Recorded data:
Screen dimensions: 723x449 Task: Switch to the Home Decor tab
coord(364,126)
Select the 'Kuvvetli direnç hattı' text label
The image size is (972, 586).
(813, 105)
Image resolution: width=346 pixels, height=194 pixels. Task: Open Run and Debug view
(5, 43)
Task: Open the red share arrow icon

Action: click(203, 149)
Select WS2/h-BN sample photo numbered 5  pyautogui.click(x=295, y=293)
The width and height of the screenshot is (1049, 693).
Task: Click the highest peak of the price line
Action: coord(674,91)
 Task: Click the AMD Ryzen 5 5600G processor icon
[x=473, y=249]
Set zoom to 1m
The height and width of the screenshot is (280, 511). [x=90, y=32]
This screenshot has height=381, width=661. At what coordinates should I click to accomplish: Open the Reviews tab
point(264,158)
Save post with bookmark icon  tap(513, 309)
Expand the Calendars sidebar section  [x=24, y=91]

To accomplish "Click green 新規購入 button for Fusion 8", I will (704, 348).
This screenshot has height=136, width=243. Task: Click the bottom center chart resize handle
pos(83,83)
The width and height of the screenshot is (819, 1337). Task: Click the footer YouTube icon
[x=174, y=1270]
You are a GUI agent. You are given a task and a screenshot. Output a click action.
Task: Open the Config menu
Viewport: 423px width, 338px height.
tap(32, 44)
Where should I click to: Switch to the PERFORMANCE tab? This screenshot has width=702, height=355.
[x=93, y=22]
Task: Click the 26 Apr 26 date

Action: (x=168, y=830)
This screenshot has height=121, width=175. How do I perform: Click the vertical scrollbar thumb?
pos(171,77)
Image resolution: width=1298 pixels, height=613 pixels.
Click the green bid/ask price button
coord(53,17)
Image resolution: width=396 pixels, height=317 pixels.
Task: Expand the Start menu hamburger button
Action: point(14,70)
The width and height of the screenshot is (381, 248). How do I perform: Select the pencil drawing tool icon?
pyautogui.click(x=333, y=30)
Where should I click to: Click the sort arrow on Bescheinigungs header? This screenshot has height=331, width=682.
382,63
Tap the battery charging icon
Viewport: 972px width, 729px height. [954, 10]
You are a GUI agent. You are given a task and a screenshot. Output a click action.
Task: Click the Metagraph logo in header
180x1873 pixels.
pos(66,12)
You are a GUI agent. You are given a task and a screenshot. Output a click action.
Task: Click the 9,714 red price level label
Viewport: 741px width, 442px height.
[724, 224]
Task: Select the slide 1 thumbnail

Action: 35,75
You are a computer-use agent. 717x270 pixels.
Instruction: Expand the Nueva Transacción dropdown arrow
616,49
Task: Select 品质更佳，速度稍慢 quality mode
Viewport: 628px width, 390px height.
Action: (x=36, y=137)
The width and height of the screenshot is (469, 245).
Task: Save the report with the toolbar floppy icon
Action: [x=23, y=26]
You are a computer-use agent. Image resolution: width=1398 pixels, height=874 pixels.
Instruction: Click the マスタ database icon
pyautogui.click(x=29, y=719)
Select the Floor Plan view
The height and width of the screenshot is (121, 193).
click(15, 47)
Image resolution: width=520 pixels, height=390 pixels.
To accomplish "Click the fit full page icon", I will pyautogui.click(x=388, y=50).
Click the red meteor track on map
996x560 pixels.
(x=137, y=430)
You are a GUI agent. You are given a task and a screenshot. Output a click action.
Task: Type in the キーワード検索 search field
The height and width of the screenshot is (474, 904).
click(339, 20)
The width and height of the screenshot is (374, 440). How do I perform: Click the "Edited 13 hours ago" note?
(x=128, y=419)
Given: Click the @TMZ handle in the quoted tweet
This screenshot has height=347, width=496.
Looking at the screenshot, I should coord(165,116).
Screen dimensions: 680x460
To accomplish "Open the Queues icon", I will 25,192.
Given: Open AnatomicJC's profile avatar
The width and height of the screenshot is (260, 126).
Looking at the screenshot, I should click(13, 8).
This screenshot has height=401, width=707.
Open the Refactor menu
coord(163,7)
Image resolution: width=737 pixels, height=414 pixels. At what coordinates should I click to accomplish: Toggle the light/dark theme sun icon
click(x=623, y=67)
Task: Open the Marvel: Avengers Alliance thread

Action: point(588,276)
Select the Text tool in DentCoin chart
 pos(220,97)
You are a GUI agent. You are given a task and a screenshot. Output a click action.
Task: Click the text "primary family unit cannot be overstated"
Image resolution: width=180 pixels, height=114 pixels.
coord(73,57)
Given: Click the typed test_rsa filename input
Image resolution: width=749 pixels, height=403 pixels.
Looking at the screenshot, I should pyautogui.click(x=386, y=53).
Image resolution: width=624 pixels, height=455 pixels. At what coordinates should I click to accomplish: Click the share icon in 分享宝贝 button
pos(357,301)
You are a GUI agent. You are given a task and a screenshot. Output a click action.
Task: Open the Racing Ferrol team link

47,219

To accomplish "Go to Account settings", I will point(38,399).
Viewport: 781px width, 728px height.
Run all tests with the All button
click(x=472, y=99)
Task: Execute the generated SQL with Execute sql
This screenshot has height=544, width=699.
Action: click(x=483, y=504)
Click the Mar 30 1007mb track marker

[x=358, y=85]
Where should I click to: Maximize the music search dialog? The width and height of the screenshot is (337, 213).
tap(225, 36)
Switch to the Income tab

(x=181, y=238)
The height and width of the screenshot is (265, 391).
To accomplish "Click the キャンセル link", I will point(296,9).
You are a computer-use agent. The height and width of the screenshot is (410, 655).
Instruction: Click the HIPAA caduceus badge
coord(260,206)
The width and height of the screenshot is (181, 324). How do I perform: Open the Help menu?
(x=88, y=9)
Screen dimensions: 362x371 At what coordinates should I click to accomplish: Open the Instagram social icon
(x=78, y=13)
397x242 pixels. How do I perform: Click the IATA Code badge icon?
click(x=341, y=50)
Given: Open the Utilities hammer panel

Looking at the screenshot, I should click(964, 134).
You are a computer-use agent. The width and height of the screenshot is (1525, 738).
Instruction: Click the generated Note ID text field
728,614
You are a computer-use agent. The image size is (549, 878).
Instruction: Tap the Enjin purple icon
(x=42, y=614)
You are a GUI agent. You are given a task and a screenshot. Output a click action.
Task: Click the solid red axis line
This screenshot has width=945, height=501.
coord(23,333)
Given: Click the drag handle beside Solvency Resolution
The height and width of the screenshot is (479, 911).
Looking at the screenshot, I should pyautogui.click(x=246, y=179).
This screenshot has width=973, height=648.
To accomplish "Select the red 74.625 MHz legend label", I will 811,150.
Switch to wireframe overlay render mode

_Problem details_
Restate the records in full, keeping every word as it is.

_Solution to this exercise_
Screen dimensions: 723x449 Task: Switch to the Home Decor tab
coord(364,126)
Select the 'Kuvvetli direnç hattı' text label
The image size is (972, 586).
(813, 105)
Image resolution: width=346 pixels, height=194 pixels. Task: Open Run and Debug view
(5, 43)
Task: Open the red share arrow icon

Action: click(203, 149)
Select WS2/h-BN sample photo numbered 5  pyautogui.click(x=295, y=293)
The width and height of the screenshot is (1049, 693).
Task: Click the highest peak of the price line
Action: coord(674,91)
 Task: Click the AMD Ryzen 5 5600G processor icon
[x=473, y=249]
Set zoom to 1m
The height and width of the screenshot is (280, 511). [x=90, y=32]
This screenshot has height=381, width=661. At what coordinates should I click to accomplish: Open the Reviews tab
point(264,158)
Save post with bookmark icon  tap(513, 309)
Expand the Calendars sidebar section  [x=24, y=91]

To accomplish "Click green 新規購入 button for Fusion 8", I will (704, 348).
This screenshot has height=136, width=243. Task: Click the bottom center chart resize handle
pos(83,83)
The width and height of the screenshot is (819, 1337). Task: Click the footer YouTube icon
[x=174, y=1270]
You are a GUI agent. You are given a task and a screenshot. Output a click action.
Task: Open the Config menu
Viewport: 423px width, 338px height.
tap(32, 44)
Where should I click to: Switch to the PERFORMANCE tab? This screenshot has width=702, height=355.
[x=93, y=22]
Task: Click the 26 Apr 26 date

Action: (x=168, y=830)
This screenshot has height=121, width=175. How do I perform: Click the vertical scrollbar thumb?
pos(171,77)
Image resolution: width=1298 pixels, height=613 pixels.
Click the green bid/ask price button
coord(53,17)
Image resolution: width=396 pixels, height=317 pixels.
Task: Expand the Start menu hamburger button
Action: point(14,70)
The width and height of the screenshot is (381, 248). How do I perform: Select the pencil drawing tool icon?
pyautogui.click(x=333, y=30)
Where should I click to: Click the sort arrow on Bescheinigungs header? This screenshot has height=331, width=682.
382,63
Tap the battery charging icon
Viewport: 972px width, 729px height. [954, 10]
You are a GUI agent. You are given a task and a screenshot. Output a click action.
Task: Click the Metagraph logo in header
180x1873 pixels.
pos(66,12)
You are a GUI agent. You are given a task and a screenshot. Output a click action.
Task: Click the 9,714 red price level label
Viewport: 741px width, 442px height.
[724, 224]
Task: Select the slide 1 thumbnail

Action: 35,75
You are a computer-use agent. 717x270 pixels.
Instruction: Expand the Nueva Transacción dropdown arrow
616,49
Task: Select 品质更佳，速度稍慢 quality mode
Viewport: 628px width, 390px height.
Action: (x=36, y=137)
The width and height of the screenshot is (469, 245).
Task: Save the report with the toolbar floppy icon
Action: [x=23, y=26]
You are a computer-use agent. Image resolution: width=1398 pixels, height=874 pixels.
Instruction: Click the マスタ database icon
pyautogui.click(x=29, y=719)
Select the Floor Plan view
The height and width of the screenshot is (121, 193).
click(15, 47)
Image resolution: width=520 pixels, height=390 pixels.
To accomplish "Click the fit full page icon", I will pyautogui.click(x=388, y=50).
Click the red meteor track on map
996x560 pixels.
(x=137, y=430)
You are a GUI agent. You are given a task and a screenshot. Output a click action.
Task: Type in the キーワード検索 search field
The height and width of the screenshot is (474, 904).
click(339, 20)
The width and height of the screenshot is (374, 440). How do I perform: Click the "Edited 13 hours ago" note?
(x=128, y=419)
Given: Click the @TMZ handle in the quoted tweet
This screenshot has height=347, width=496.
Looking at the screenshot, I should coord(165,116).
Screen dimensions: 680x460
To accomplish "Open the Queues icon", I will 25,192.
Given: Open AnatomicJC's profile avatar
The width and height of the screenshot is (260, 126).
Looking at the screenshot, I should click(13, 8).
This screenshot has height=401, width=707.
Open the Refactor menu
coord(163,7)
Image resolution: width=737 pixels, height=414 pixels. At what coordinates should I click to accomplish: Toggle the light/dark theme sun icon
click(x=623, y=67)
Task: Open the Marvel: Avengers Alliance thread

Action: point(588,276)
Select the Text tool in DentCoin chart
 pos(220,97)
You are a GUI agent. You are given a task and a screenshot. Output a click action.
Task: Click the text "primary family unit cannot be overstated"
Image resolution: width=180 pixels, height=114 pixels.
coord(73,57)
Given: Click the typed test_rsa filename input
Image resolution: width=749 pixels, height=403 pixels.
Looking at the screenshot, I should pyautogui.click(x=386, y=53).
Image resolution: width=624 pixels, height=455 pixels. At what coordinates should I click to accomplish: Click the share icon in 分享宝贝 button
pos(357,301)
You are a GUI agent. You are given a task and a screenshot. Output a click action.
Task: Open the Racing Ferrol team link

47,219

To accomplish "Go to Account settings", I will point(38,399).
Viewport: 781px width, 728px height.
Run all tests with the All button
click(x=472, y=99)
Task: Execute the generated SQL with Execute sql
This screenshot has height=544, width=699.
Action: click(x=483, y=504)
Click the Mar 30 1007mb track marker

[x=358, y=85]
Where should I click to: Maximize the music search dialog? The width and height of the screenshot is (337, 213).
tap(225, 36)
Switch to the Income tab

(x=181, y=238)
The height and width of the screenshot is (265, 391).
To accomplish "Click the キャンセル link", I will point(296,9).
You are a computer-use agent. The height and width of the screenshot is (410, 655).
Instruction: Click the HIPAA caduceus badge
coord(260,206)
The width and height of the screenshot is (181, 324). How do I perform: Open the Help menu?
(x=88, y=9)
Screen dimensions: 362x371 At what coordinates should I click to accomplish: Open the Instagram social icon
(x=78, y=13)
397x242 pixels. How do I perform: Click the IATA Code badge icon?
click(x=341, y=50)
Given: Open the Utilities hammer panel

Looking at the screenshot, I should click(964, 134).
You are a computer-use agent. The width and height of the screenshot is (1525, 738).
Instruction: Click the generated Note ID text field
728,614
You are a computer-use agent. The image size is (549, 878).
Instruction: Tap the Enjin purple icon
(x=42, y=614)
You are a GUI agent. You are given a task and a screenshot. Output a click action.
Task: Click the solid red axis line
This screenshot has width=945, height=501.
coord(23,333)
Given: Click the drag handle beside Solvency Resolution
The height and width of the screenshot is (479, 911).
Looking at the screenshot, I should pyautogui.click(x=246, y=179).
This screenshot has width=973, height=648.
To accomplish "Select the red 74.625 MHz legend label", I will 811,150.
Switch to wireframe overlay render mode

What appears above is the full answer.